Emsal Mahkeme Kararı İstanbul Bölge Adliye Mahkemesi 17. Hukuk Dairesi 2023/708 E. 2023/724 K. 22.06.2023 T.

Görüntülediğiniz mahkeme kararı henüz kesinleşmemiştir. Yararlı olması amacıyla eklenmiştir.

T.C.
İSTANBUL
BÖLGE ADLİYE MAHKEMESİ
17. HUKUK DAİRESİ
DOSYA NO: 2023/708 Esas
KARAR NO: 2023/724
T Ü R K M İ L L E T İ A D I N A
İ S T İ N A F K A R A R I
İNCELENEN KARARIN
MAHKEMESİ: İSTANBUL 7. ASLİYE TİCARET MAHKEMESİ
TARİHİ: 20/12/2022
NUMARASI: 2021/415 Esas, 2022/836 Karar
DAVA: ALACAK
KARAR TARİHİ: 22/06/2023
6100 Sayılı Hukuk Muhakemeleri Kanunu’nun 353. maddesi uyarınca dosya incelendi.
GEREĞİ DÜŞÜNÜLDÜ: Davacı vekili dava dilekçesi ile; toptan elektrik satışı yapan müvekkili şirket ile davalı dağıtım şirketi arasında Dağıtım Sistem Kullanım Anlaşması bulunduğunu, kullanıcılardan tahsil edilen kayıp kaçak, sayaç okuma gibi fatura kalemlerinin davalı şirkete gönderildiğini, 2014 yılından sonra tüketicilerin kayıp kaçak ve sayaç okuma gibi fatura kalemlerinin iadesi için davalar açtığını, bu davaların reddine karar verilmesine rağmen, müvekkili aleyhine yargılama gideri ve vekalet ücretine hükmedildiğini, bu davaların asıl muhatabanın davalı dağıtım şirketi olduğunu, bu nedenle ödedikleri 31.662,90 TL’nin tahsili için davalı aleyhine İstanbul … İcra Müdürlüğü’nün … Esas sayılı dosyasında takip başlattıklarını, davalının takibe haksız itiraz ettiğini belirterek davalının takibe itirazının iptali ile takibin devamına, davalının % 20 icra tazminatına mahkum edilmesine karar verilmesini talep ve dava etmiştir.

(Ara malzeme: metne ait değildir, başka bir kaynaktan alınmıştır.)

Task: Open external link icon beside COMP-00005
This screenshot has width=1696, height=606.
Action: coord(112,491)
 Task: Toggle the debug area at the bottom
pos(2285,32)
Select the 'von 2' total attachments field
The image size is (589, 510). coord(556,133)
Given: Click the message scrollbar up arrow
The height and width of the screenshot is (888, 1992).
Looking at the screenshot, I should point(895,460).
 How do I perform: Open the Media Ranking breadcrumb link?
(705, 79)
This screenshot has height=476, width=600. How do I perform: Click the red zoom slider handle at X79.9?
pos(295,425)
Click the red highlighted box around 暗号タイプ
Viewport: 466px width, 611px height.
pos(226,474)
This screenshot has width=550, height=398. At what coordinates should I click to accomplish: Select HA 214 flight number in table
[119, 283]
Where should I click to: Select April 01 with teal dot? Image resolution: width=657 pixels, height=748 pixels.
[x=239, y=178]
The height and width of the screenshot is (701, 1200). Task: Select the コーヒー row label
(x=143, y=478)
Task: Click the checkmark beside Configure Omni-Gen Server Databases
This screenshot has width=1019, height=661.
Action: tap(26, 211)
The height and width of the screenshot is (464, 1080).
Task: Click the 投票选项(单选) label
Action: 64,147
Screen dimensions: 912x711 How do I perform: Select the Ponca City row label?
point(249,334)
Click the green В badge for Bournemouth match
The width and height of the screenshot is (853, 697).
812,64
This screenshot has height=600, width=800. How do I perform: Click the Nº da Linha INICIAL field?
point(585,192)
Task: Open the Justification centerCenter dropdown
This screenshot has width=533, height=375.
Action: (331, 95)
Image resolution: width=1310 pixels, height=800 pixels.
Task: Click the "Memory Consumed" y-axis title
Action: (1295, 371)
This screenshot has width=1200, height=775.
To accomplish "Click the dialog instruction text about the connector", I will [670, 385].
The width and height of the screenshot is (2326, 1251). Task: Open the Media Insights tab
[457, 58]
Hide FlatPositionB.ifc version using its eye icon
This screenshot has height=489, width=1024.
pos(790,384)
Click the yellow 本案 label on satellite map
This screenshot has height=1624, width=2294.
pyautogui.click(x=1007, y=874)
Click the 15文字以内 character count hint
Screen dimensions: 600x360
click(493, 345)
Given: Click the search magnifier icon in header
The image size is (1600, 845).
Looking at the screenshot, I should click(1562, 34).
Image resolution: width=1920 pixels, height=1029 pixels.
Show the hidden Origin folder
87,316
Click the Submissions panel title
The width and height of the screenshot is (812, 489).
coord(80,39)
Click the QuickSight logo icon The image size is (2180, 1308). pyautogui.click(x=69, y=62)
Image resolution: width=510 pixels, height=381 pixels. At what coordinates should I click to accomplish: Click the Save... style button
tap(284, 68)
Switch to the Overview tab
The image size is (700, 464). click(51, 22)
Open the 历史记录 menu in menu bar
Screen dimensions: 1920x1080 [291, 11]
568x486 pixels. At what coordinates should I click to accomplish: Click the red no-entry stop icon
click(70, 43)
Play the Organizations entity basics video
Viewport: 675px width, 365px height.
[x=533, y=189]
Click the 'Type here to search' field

CEVAP Davalı vekili cevabında; davanın idari yargı yerinde ve EPDK’ya karşı açılması gerektiğini, davadan önce arabulucuğa başvurulmadığından davanın usulden reddi gerektiğini, taraflar arasındaki anlaşmanın 13. maddesi uyarınca uyuşmazlığın tahkimde çözülmesi gerektiğini, alacağın zamanaşımına uğradığını, müvekkilinin EPDK mevzuatı ve kurul kararları doğrultusunda belirlenen tarifelere göre fatura tahakkuk ettirdiğinden sorumluluğu bulunmadığını, ödenen yargılama gideri ve vekalet ücretinin rücu alacağına konu edemeyeceğini, istenen faiz oranı ve faizin başlangıcını kabul etmediklerini belirterek davanın reddini savunmuştur.
İLK DERECE MAHKEMESİ KARARI Mahkemece; sunulan arabuluculuk son tutanağı tarihinin, dava tarihinden sonra olduğu, davadan önce arabuluculuğa başvurma şartının yerine getirilmediği gerekçesiyle davanın usulden reddine karar verilmiştir.
İSTİNAF SEBEPLERİ Karar yasal süresinde davacı vekili tarafından istinaf edilmiştir. Davacı vekili istinaf nedenleri olarak; mahkemenin anlaşmaya varılamadığına dair arabuluculuk son tutanağını sunmak için kendilerine süre verdiğini, süresi için son tutanağı sunduklarını, sonrasında tahkikata geçilerek bilirkişi raporları alınmasına rağmen, yargılama yok sayılarak arabuluculuğa başvurulmadığı gerekçesiyle davanın usulden reddedildiğini, kararın yasaya ve Anayasaya aykırı olduğunu, mahkemece davadan önce arabuluculuğa başvurulmadığı gerekçesiyle davanın usulden reddine karar verilmesine rağmen, arabuluculuk ücretinin müvekkile yüklenmesinin çelişkili olduğunu belirterek kararın kaldırılmasını ve davanın kabulünü talep ve istinaf etmiştir.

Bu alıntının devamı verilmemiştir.